Майкрофт вздохнул. — А ты не догадываешься? Или снова лукавишь? Джон… Джон Ватсон напичкан условностями и высокой моралью. Он честен, прямодушен, открыт и, прости за банальность, умеет отвечать за тех, кого приручил. Он никогда не оставит жену, и скорее умрет, чем позволит себе пойти наперекор совести и убеждениям. Как бы сильно он тебя ни любил. Будет страдать, смотреть с обожанием, сохнуть, сходить с ума… Но не бросит её.
— Меня он тоже приручил, не забывай.
— О, да. Никак не могу постичь, как у него это получилось. Редкой породы экземпляр наш дорогой доктор.
— Джон не экземпляр.
— Да, конечно. Не придирайся к словам. Ты прекрасно понял меня и кипятишься сейчас лишь потому, что я абсолютно прав.
— Абсолютно? Даже про Бога нельзя такое сказать. Хорошо, допустим, ты прав. — Шерлок резко поднялся и, сердито ероша кудри, зашагал по гостиной. — Прав, черт бы тебя побрал. Я и сам знаю, что не уйдет и не бросит. Но к чему этот странный, утомительный и весьма неприятный для меня разговор? И без того больно. И… будь я проклят, страшно как никогда.
— Успокойся и сядь, — тихо попросил Майкрофт. — Сядь. Не так уж это и страшно, мой дорогой.
Шерлок вновь опустился в кресло, недовольно и сосредоточенно хмурясь. — Как сказать. Майк, надеюсь ты понимаешь, насколько неловко я себя чувствую, обсуждая интимную жизнь? Будто кожу содрали.
— Не со мной, Шерлок. И не в этот раз, — возразил старший, наклонившись вперед и ласково касаясь его колена. — Ну хорошо, — продолжил он уже более деловито, — чтобы сменить щекотливую тему, предлагаю от лирики перейти к конкретике. Что ты знаешь о Мэри Морстен? Какой информацией владеешь на данный момент?
— Практически никакой, — устало ответил Шерлок. — Поначалу я кое-что разузнал, но потом…
— Боже! — Майкрофт страдальчески закатил глаза. — Неужели примитивная ревность уничтожила в тебе аналитика? Как мог ты не узнать о жене Джона Ватсона всё?
— Причем тут ревность? Глупости. Чушь.
— Ревность. Самая настоящая. Ты ревновал, и это пересилило в тебе и прагматизм, и здоровое любопытство. Кстати, совершенно напрасно. И опрометчиво.
— Мэри серийный убийца? Пожиратель симпатичных докторов среднего возраста?

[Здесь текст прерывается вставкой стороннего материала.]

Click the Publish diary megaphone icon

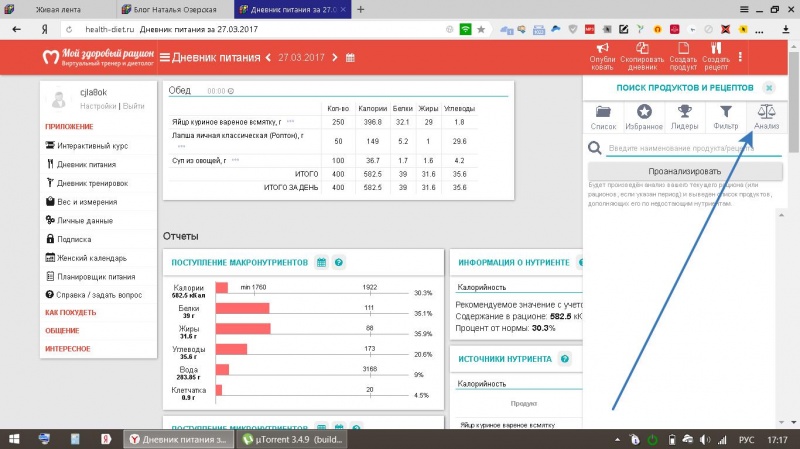coord(603,48)
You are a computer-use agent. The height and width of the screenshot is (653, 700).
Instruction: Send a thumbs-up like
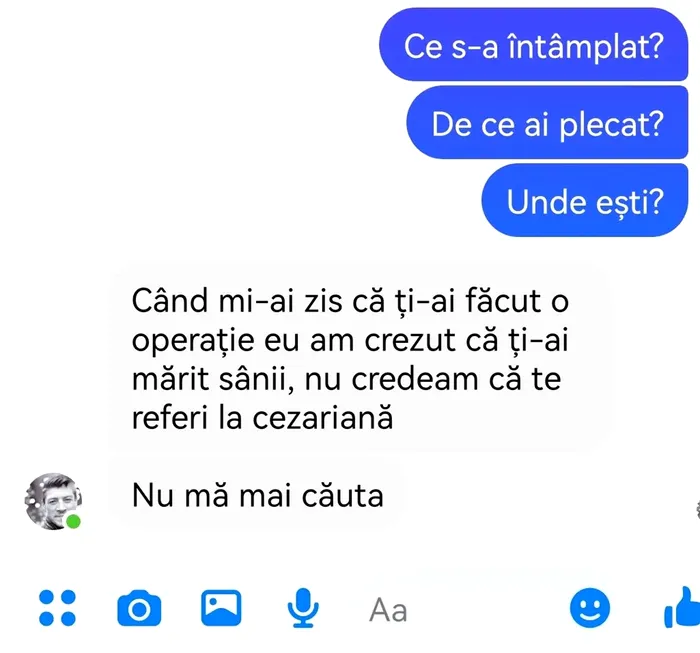(x=683, y=607)
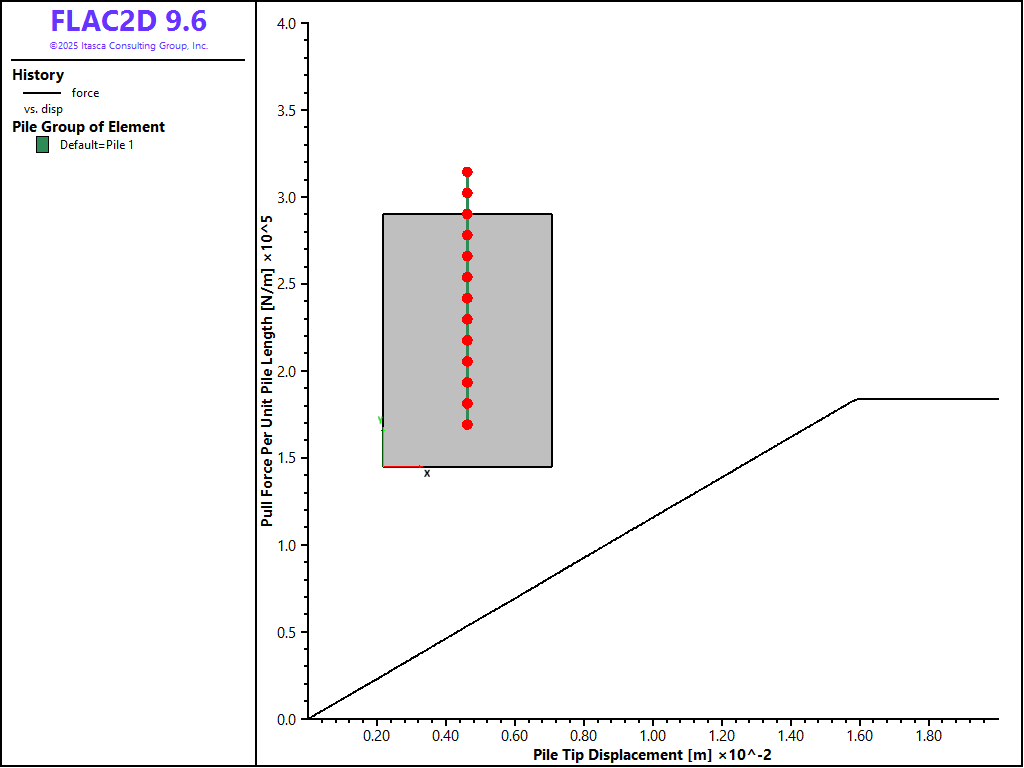Image resolution: width=1024 pixels, height=768 pixels.
Task: Click the 'vs. disp' legend label
Action: point(43,109)

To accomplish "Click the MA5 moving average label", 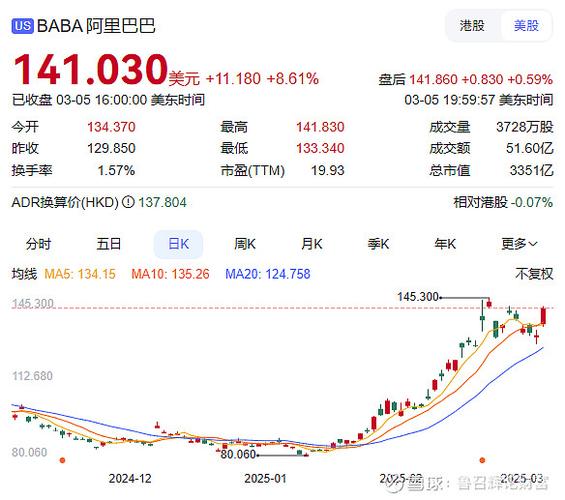I will [x=80, y=274].
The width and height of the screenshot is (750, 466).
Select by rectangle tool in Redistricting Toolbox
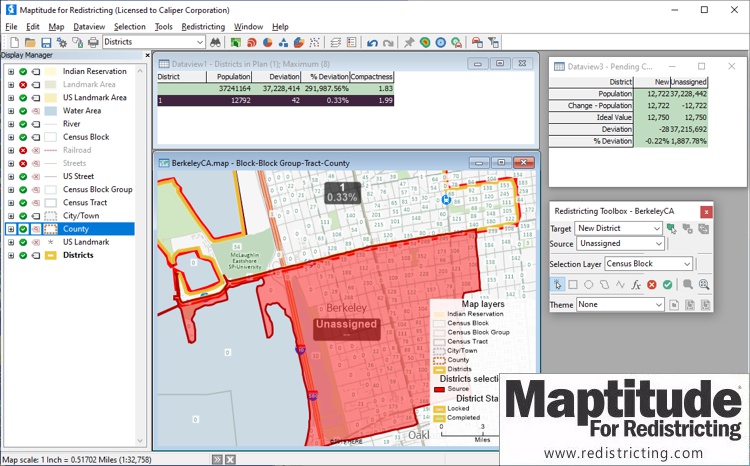(573, 284)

— Ирония неуместна, хотя мне нравится твоя способность всегда сохранять хотя бы малую толику душевного равновесия. Я не много знаю об этой леди. Почти ничего. Возможно тебе, как лицу заинтересованному, откроется гораздо больше информации.
— Брось, Майки, ты совсем не умеешь врать, и, в отличие от меня, знаешь о ней именно всё.
— А вот это значения не имеет. Важно лишь то, что узнаешь ты сам. — Майкрофт допил бренди и посмотрел пронзительно и серьезно. — Шерлок, прошу, отнесись ко всему с предельной ответственностью. И помоги ему. Помоги человеку, который до такой степени дорог тебе. И до такой степени близок. Помоги Джону. А заодно и себе самому. Естественно, если речь в самом деле идет о любви.